Todos quieren mandar”. Golding, que imagina que nuestra alma
es como un náufrago herido en el acantilado de nuestro cuerpo, cree que se
puede llegar a la esperanza desde estas situaciones límite. Y es que sin esa fe
de que las cosas pueden cambiar sin esa esperanza de que Jesús volverá para hacer unos cielos nuevos y una tierra nueva la
vida terminaría siendo un infierno.
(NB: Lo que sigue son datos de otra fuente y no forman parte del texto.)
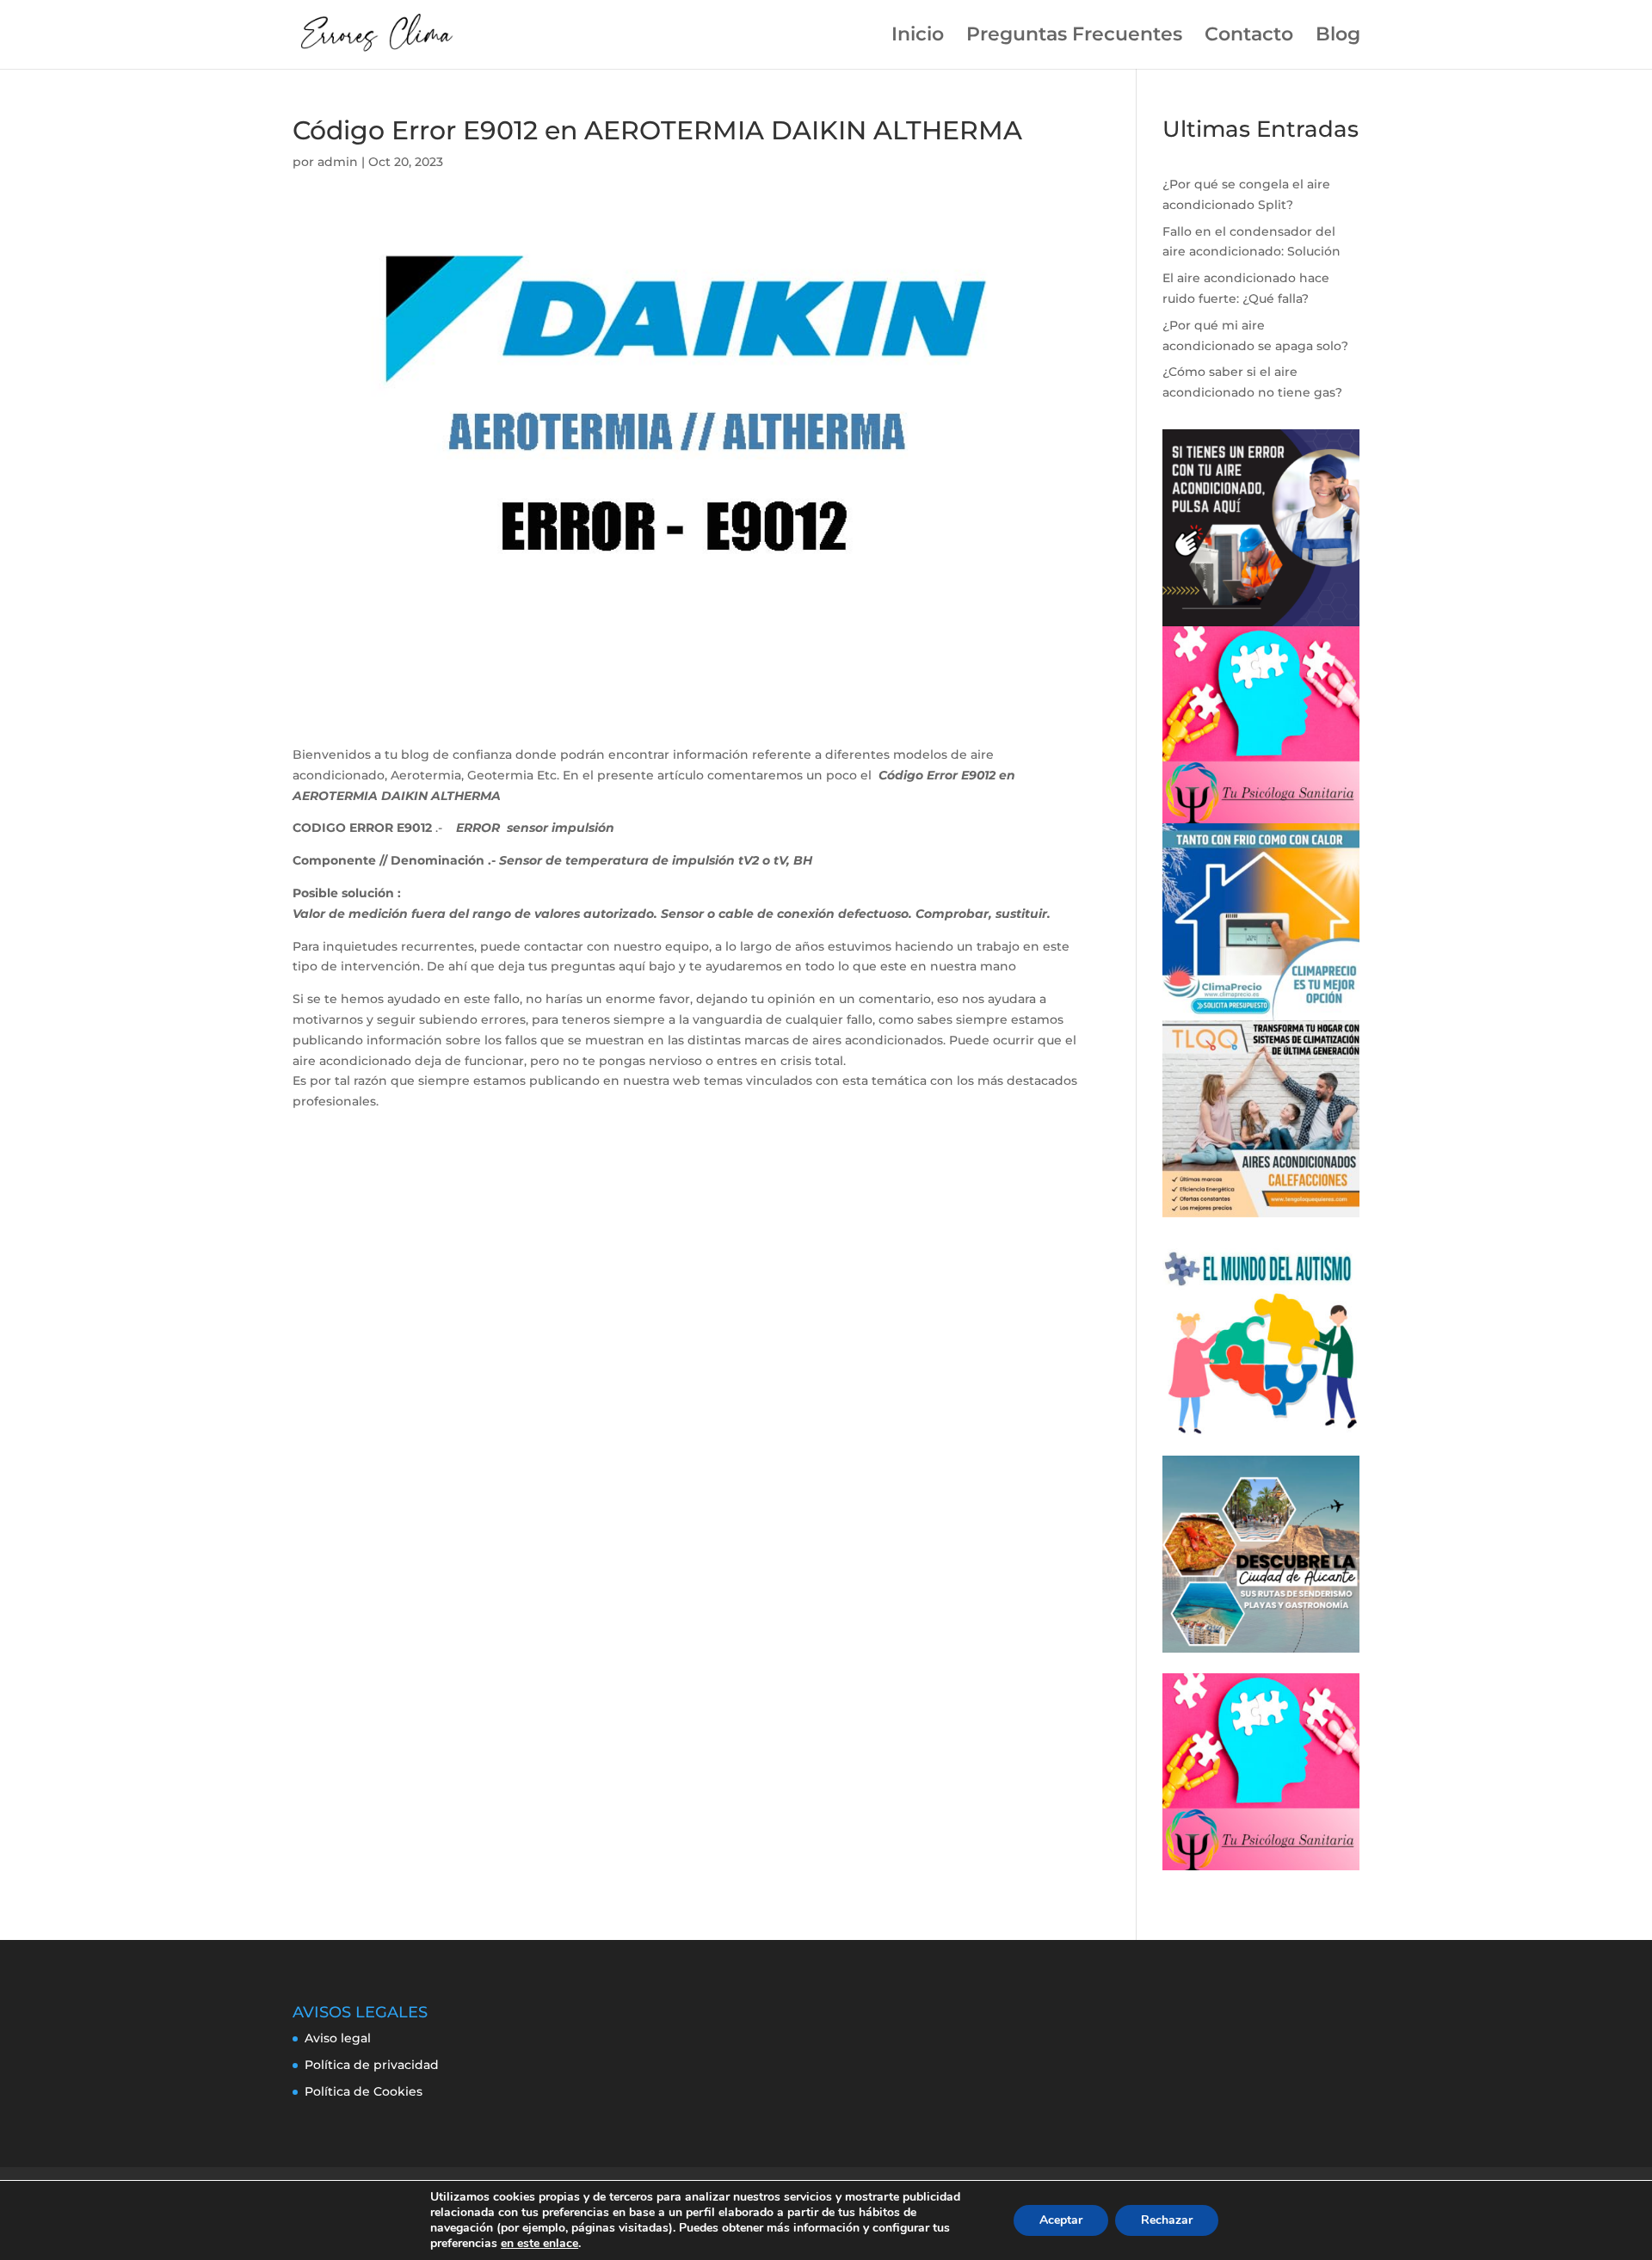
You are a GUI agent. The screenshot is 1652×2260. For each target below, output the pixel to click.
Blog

Es el propio Golding quien, en ese rescate final en el que logran recuperar de
nuevo a los niños, nos está hablando de algún modo de que siempre existe una
lejana esperanza de poder ser salvados.
Creo que el mayor engaño y fraude que nos pueden hacer es hacernos
creer que puede existir una justicia sin amor, una justicia levantada sobre
cimientos de revancha, de odio y de enemistad, terminaríamos todos en la isla
de El señor de las moscas, que es lo
que significa en hebreo Bel-zebúb.
Creer que Jesús resucitó
esto hoy no molesta a nadie, pero vivir esa verdad en plenitud sin dejarse
manipular y después tener la libertad suficiente para predicarla sin rodeos de
palabra y de obra, eso puede provocar una auténtica persecución.
Vivir en la verdad y esperar sus consecuencias es el comienzo de la
venida de Jesús. En esa fe y en esa
convicción debemos vivir y trabajar los creyentes, como se dice en la misa, “mientras esperamos su venida gloriosa”.